- _Work request_
Filter the records below for the word "computer". Copy each line that holds it.

═══ Data records

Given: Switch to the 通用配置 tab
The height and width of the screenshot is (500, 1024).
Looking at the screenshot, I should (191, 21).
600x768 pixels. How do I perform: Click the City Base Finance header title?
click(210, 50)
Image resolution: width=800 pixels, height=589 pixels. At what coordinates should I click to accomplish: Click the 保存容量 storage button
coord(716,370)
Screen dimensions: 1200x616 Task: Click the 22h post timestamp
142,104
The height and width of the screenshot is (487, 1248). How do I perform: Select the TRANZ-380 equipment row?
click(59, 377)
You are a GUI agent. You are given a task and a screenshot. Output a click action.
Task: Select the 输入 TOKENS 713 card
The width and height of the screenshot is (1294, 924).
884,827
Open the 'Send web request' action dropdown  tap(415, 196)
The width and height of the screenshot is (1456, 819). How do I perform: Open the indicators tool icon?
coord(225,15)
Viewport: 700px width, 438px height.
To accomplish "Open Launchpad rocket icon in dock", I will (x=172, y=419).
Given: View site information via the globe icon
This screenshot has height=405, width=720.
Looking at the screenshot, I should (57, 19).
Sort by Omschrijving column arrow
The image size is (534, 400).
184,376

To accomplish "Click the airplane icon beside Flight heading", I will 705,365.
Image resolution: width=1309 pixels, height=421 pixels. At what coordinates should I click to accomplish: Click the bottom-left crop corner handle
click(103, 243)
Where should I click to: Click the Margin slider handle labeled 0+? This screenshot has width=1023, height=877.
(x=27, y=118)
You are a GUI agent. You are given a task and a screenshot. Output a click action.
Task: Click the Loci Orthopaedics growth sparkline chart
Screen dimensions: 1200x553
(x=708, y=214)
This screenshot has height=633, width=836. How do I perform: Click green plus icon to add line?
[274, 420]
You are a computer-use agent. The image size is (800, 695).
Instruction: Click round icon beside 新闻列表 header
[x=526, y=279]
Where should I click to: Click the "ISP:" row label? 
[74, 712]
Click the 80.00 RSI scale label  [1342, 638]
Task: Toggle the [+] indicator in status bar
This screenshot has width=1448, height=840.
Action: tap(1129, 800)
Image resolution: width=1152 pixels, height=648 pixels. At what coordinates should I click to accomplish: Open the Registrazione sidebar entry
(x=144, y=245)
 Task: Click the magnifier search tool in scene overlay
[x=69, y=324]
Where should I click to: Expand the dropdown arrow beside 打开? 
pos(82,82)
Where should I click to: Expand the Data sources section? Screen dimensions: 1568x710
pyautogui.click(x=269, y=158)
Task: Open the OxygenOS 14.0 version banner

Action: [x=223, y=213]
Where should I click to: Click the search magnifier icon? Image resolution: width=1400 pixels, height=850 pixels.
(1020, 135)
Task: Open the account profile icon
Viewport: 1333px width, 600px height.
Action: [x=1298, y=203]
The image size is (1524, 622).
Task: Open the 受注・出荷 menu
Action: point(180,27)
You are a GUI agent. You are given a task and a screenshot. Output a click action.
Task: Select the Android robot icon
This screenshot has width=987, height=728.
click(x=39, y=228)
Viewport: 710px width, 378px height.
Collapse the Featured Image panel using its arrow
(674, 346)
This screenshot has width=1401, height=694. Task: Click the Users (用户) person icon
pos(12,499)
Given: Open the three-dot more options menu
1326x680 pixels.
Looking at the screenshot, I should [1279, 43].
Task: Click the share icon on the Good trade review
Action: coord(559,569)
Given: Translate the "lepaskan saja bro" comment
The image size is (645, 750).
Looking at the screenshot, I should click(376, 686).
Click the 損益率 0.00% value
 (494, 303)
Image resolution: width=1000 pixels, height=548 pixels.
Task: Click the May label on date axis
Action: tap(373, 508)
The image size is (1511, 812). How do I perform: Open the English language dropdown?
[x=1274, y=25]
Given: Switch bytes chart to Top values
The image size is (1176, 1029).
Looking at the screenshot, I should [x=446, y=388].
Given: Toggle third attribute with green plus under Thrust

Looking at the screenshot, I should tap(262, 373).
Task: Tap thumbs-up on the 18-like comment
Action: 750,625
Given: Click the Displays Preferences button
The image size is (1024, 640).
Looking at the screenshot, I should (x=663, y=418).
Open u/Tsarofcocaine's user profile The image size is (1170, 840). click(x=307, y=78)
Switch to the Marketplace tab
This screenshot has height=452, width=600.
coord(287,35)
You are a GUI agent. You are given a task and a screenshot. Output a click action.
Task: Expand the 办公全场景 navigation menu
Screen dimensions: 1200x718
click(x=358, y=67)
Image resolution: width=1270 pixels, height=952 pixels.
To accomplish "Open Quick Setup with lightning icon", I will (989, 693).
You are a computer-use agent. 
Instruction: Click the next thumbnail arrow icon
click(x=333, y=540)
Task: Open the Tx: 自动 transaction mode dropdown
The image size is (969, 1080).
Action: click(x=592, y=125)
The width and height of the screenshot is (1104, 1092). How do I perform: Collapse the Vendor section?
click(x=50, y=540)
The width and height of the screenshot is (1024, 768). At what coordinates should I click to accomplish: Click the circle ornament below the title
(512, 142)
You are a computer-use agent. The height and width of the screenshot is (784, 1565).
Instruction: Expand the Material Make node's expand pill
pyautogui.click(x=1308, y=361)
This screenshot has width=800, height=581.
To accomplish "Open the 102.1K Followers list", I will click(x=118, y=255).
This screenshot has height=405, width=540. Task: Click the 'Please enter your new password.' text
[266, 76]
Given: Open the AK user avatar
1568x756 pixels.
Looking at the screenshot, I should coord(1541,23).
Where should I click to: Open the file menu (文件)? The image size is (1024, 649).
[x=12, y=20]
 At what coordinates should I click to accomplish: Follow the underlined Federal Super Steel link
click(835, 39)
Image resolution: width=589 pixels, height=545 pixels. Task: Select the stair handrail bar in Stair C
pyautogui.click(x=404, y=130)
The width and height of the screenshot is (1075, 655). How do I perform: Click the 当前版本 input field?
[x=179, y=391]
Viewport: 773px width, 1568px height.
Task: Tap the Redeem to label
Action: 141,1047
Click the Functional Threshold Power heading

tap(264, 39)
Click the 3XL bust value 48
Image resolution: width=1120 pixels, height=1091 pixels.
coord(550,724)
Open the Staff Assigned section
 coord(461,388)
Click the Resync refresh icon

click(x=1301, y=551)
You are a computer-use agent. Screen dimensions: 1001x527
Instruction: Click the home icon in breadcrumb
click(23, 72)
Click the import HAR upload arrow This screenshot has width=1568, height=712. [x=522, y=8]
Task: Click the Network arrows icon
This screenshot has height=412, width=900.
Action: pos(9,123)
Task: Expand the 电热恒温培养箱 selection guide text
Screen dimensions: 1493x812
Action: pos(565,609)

══════

- _Response to this task_
You are a computer-use agent. The image size is (800, 695).
You are a computer-use agent. 
You are a computer-use agent. The height and width of the screenshot is (784, 1565).
You are a computer-use agent. Screen dimensions: 1001x527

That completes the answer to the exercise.